Introduction
Git peut transporter des données sur quatre familles de protocoles. Chacun a différents compromis en performance, authentification et compatibilité avec les pare-feu.
Local / file
Cloner depuis un répertoire utilise les E/S locales. Deux formes d'URL :
git clone /srv/git/widget.git
git clone file:///srv/git/widget.git
La première forme peut utiliser des hardlinks pour les objets sur le même système de fichiers (très rapide, très efficace en espace). La forme file:// copie toujours via le smart protocol.
SSH
Le défaut pour les workflows authentifiés. Utilise votre client SSH et votre clé :
git clone [email protected]:example/widget.git
git clone ssh://[email protected]/example/widget.git
Dans les coulisses, le client invoque ssh et exécute git-upload-pack ou git-receive-pack côté serveur. Configurez les clés via ~/.ssh/config et ssh-agent.
HTTP / HTTPS
Le plus compatible avec les pare-feu et le défaut pour de nombreux hôtes :
git clone https://github.com/example/widget.git
Le smart HTTP utilise POST /info/refs?service=git-upload-pack et endpoints similaires. L'authentification est via Basic auth (déprécié chez de nombreux fournisseurs) ou token dans le champ mot de passe. Un assistant d'identifiants évite les invites à chaque opération :
git config --global credential.helper cache
git config --global credential.helper osxkeychain # macOS
git config --global credential.helper manager # Windows
git:// (anonyme)
git clone git://example.com/widget.git
Port 9418, non authentifié, en clair. Surtout historique ; non recommandé pour de nouveaux déploiements parce qu'il n'offre aucune garantie d'intégrité au-delà des hachages propres de Git.
Versions de protocole
Le protocole filaire a v0, v1 et v2. Le protocole v2 (Git 2.18+, défaut 2.26+) est dramatiquement plus rapide pour les dépôts avec de nombreuses refs, parce que le serveur n'annonce que les refs demandées par le client.
git -c protocol.version=2 ls-remote origin
git config --global protocol.version 2
Smart vs dumb
Les protocoles « smart » négocient ; le HTTP « dumb » expose simplement le répertoire .git/. Le HTTP dumb nécessite git update-server-info à chaque push et est plus lent ; presque personne ne l'utilise aujourd'hui.
Choisir un protocole
- HTTPS : le plus facile à configurer, fonctionne partout, bon pour la lecture seule et la CI.
- SSH : le meilleur pour push/pull quotidien quand vous contrôlez votre clé.

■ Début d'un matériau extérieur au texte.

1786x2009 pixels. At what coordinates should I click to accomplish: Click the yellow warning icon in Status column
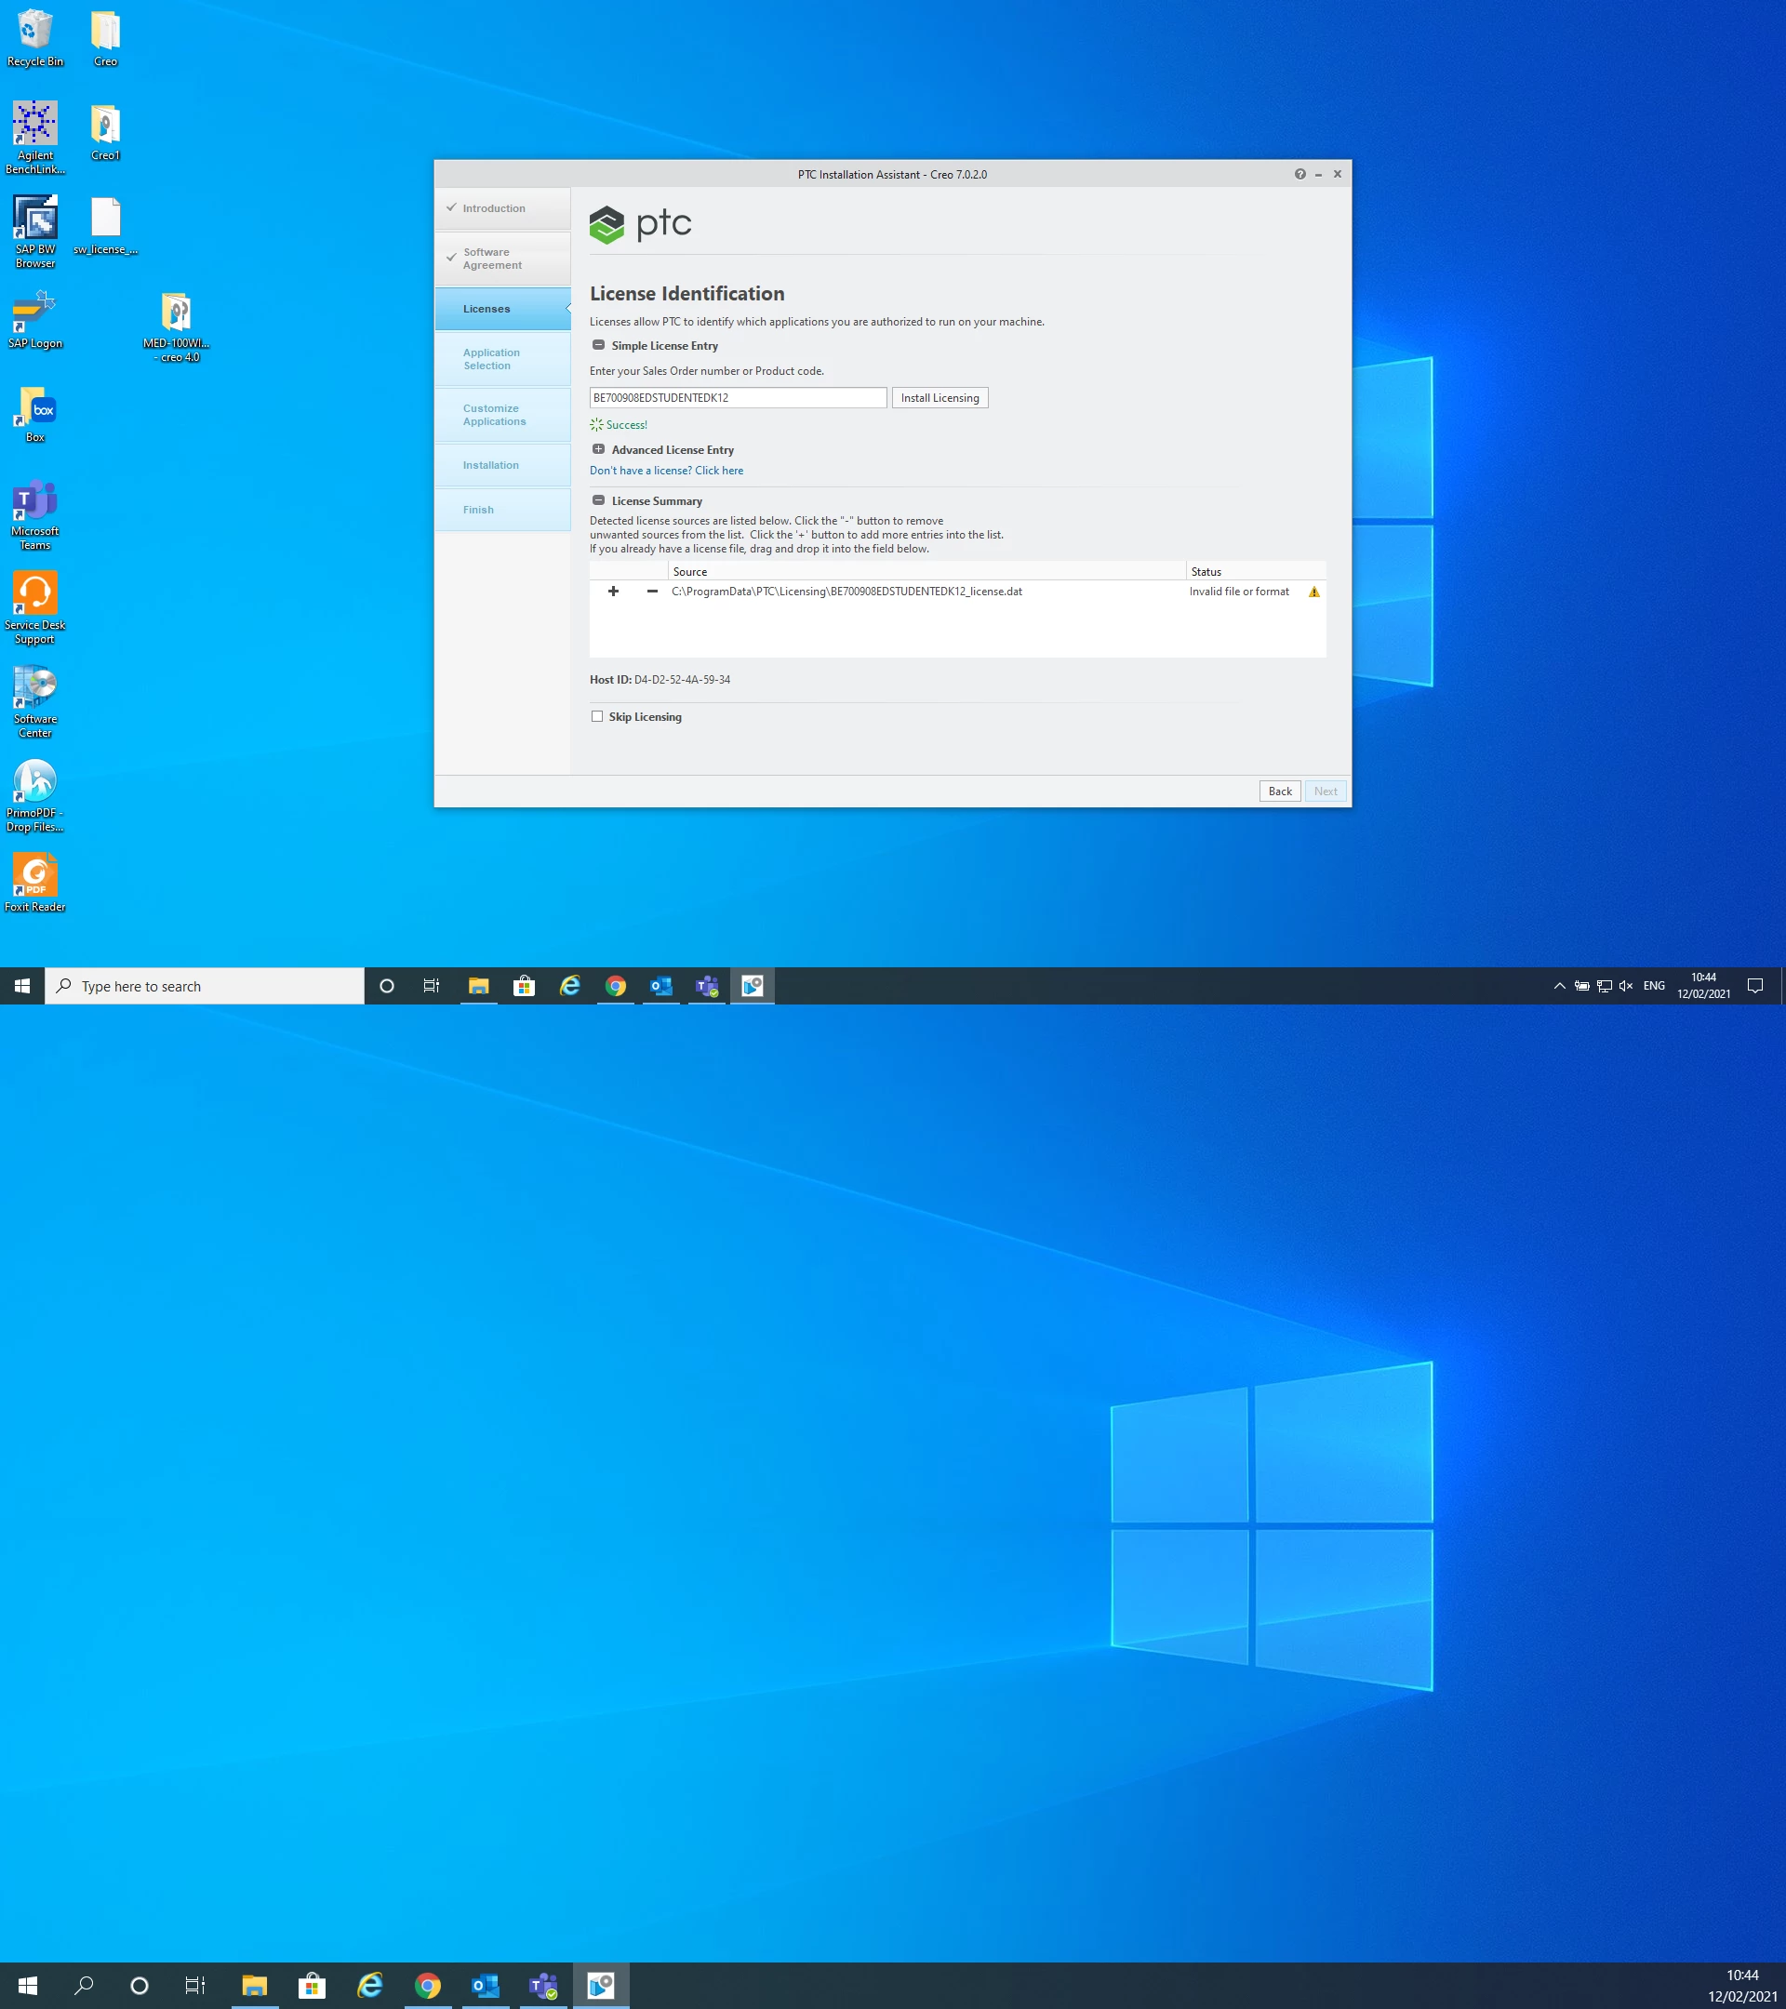click(x=1313, y=592)
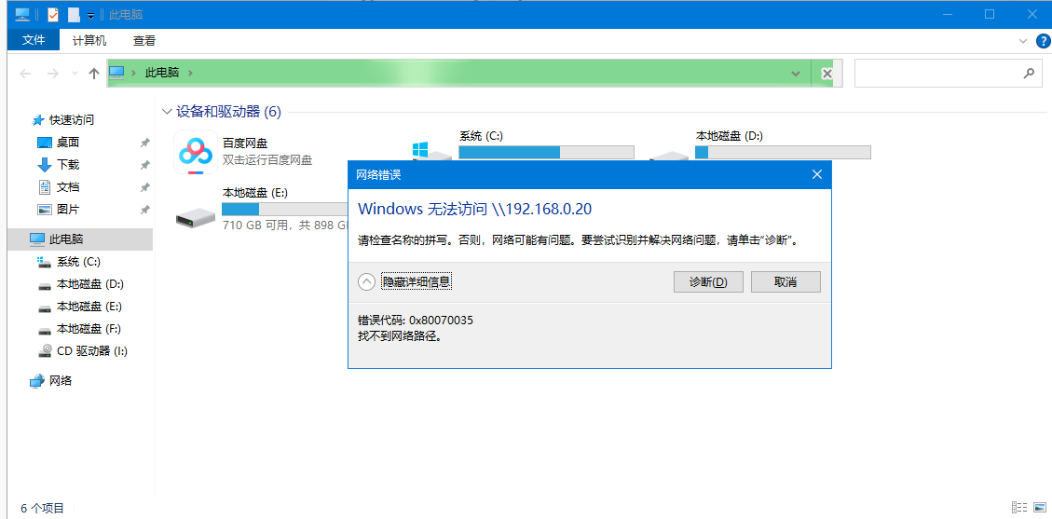Select 系统 (C:) drive usage bar
This screenshot has height=519, width=1052.
click(x=546, y=152)
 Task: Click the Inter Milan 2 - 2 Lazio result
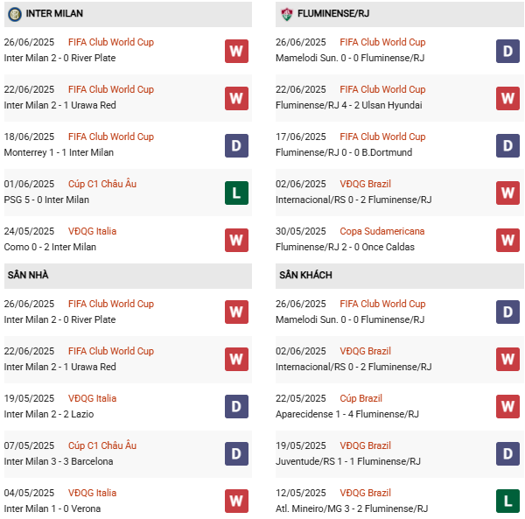pyautogui.click(x=48, y=414)
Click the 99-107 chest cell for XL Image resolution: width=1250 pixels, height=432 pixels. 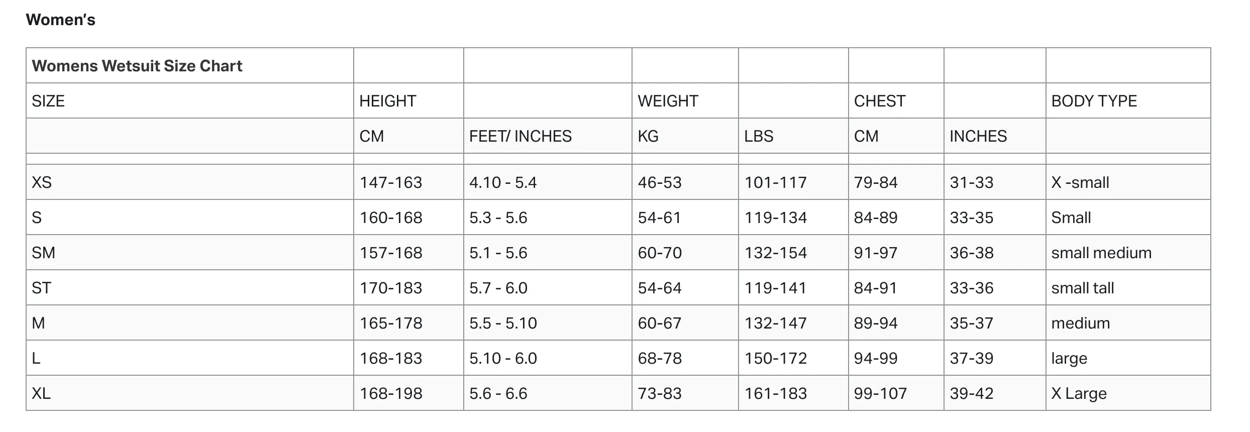point(896,393)
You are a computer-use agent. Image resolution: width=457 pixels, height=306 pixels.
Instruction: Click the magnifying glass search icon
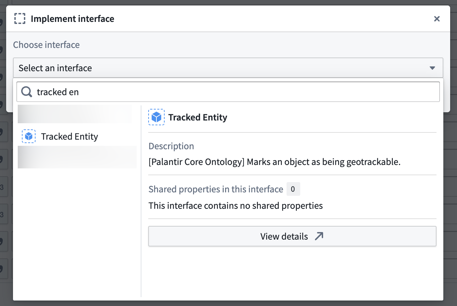click(x=26, y=92)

- file:// : pratique pour les miroirs locaux et les tests.
- git:// : à éviter sauf pour les miroirs publics extrêmement permissifs.
Négociation de capacités
Au moment de la connexion, le client et le serveur échangent des capacités (multi-ack, side-band, ofs-delta, filter, partial clone, push-options, atomic, etc.). Les capacités supportées déterminent quelles fonctionnalités l'opération peut utiliser. Inspectez avec le traçage de paquets :
GIT_TRACE_PACKET=1 git -c protocol.version=2 ls-remote origin 2>&1 | head -40
Les serveurs plus anciens peuvent ne pas supporter les capacités plus récentes ; le client retombe gracieusement. Si vous voyez des clones ou fetches étonnamment lents, un vieux serveur sans multi-ack-detailed ou filter en est souvent la cause.
Erreurs fréquentes
Mélanger HTTPS et SSH dans le même dépôt ; si une CI utilise HTTPS mais votre dev utilise SSH, les scripts peuvent se confondre. Soit tenez-vous-en à un seul, soit utilisez la réécriture insteadOf :
git config --global url."[email protected]:".insteadOf "https://github.com/"
Stocker des tokens d'accès personnels en clair dans la configuration ; utilisez plutôt un assistant d'identifiants. Oublier d'activer protocol.version=2 sur les vieilles installations Git. Enfin, exposer git:// sur l'Internet ouvert pour l'accès en écriture ; le protocole ne peut pas authentifier. Utilisez SSH ou HTTPS.